The schematic diagram illustrates the special relationships among components of the lateral part of the telencephalon of mammals. Overlapping but noncongruent distribution of hodological and gene expression patterns are represented in the lateral part of a coronal section through the right hemisphere of a rat. Dots represent latexin-positive neurons, Emx-1 positive regions in gray shade. Collothalamic inputs indicated by diagonal lines of olfactory inputs by horizontal lines. The claustrum, filled with latexin positive cells and Emx1-positive (Cl). The collothalamic-recipient Lateral Amygdala (LA) lies dorsolaterally adjacent to BLA. Abbreviations: BLA, BMA, CEA; COA, LA, and MEA, basolateral, basomedial, central cortical, lateral, and medial nuclei of the amygdala, respectively; CP, caudate-putamen; ec, external capsule; ee, extreme capsule (as present in most mammals, but not in rat); LNC, lateral neocortex; Pir, piriform cortex; RF, rhinal sulcus; 6b, layer 6b of neocortex. Drawings adapted from Butler and Molnáar (2002).

Figure 4

Common mechanism of subpallial origin and tangential migration of GABAergic neurons in bird, rodent and human. Schematic outlines represent the cross-sections through chick, mouse and human forebrains. Orange arrows depict the migratory patterns of GABAergic neurons from subpallium (sPA). See text for details. Left panel was inspired by Cobos et al., 2001, right panels by Tan (2002).

Figure 5

Comparison of histological sequences in the developing mouse and monkey telencephalic wall. These drawings are of transects through putative Area 17 in (A) monkey and (B) mouse at comparable developmental stages. The depth of each layer is drawn to a common scale. The internal detail of each layer is not to scale but depicts the orientation, shape and relative packing density of nuclei in each layer.
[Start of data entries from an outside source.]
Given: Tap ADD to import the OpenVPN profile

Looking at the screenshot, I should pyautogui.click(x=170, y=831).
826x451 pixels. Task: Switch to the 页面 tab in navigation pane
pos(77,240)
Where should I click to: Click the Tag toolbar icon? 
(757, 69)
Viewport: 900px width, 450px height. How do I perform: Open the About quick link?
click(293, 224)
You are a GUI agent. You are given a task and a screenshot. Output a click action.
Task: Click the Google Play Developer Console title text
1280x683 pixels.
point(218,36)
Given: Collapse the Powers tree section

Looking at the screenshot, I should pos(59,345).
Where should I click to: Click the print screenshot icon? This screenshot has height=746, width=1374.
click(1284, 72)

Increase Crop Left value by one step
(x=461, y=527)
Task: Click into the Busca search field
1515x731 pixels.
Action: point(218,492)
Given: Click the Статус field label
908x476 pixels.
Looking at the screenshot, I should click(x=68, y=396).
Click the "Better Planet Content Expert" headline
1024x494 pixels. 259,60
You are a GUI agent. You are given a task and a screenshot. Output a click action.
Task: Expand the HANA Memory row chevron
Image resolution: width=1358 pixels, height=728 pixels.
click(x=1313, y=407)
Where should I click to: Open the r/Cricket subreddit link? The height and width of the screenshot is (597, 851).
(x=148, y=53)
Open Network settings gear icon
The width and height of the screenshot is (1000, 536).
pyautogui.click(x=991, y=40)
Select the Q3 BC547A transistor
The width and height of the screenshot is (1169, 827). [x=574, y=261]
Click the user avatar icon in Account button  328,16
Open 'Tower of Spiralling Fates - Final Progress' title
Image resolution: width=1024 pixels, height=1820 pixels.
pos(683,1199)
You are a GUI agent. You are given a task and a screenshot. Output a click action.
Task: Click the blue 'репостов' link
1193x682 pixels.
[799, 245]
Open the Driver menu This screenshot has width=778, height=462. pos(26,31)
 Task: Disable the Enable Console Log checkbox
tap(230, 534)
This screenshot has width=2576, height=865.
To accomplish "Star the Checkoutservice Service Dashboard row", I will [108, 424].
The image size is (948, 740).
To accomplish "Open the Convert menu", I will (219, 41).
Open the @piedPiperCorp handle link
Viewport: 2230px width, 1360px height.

The vertically aligned pairs have been chosen with reference to birthdating experiments so as to illustrate corticogenesis at equivalent developmental stages. Abbreviations: cortical plate (CP); inner fibre layer (IFL); inner subventricular zone (ISVZ); marginal zone (MZ); outer fibre layer (OFL); outer subventricular zone (OSVZ); subplate proper (SP); ventricular zone (VZ). Reproduced with permission from Smart et al., (2002).

Figure 6

Reelin-expressing Cajal-Retzius cells in lizard (A), mouse (B) and human (C) cortex during development. A, Cajal-Retzius cells in lizard embryo stage 38, B: in mouse embryo at E14, C: in human fetus 21 gestational weeks. Cajal-Retzius cells increase in numbers and morphological complexity in mammals. Bar in A and B: 40μm, in C: 20 μm.

Figure 7

There is a strong correlation between the increase of supragranular layer complexity and the increase of subventricular zone between lizard (A) mouse (B) and monkey (C). The left panels for mouse and monkey are from Fig. 5 form an E15 mouse and a E72 monkey. The right panels represent the layering in the adult. Ventricular zone and layers VI and V are labelled red, subventricular zone and supragranular layers are colored yellow. Note the increase in the complexity of supragranular layers is accompanied with the increase of the subventricular zone during development. For the sake of clarity SVZ includes ISVZ and OSVZ in the monkey panel.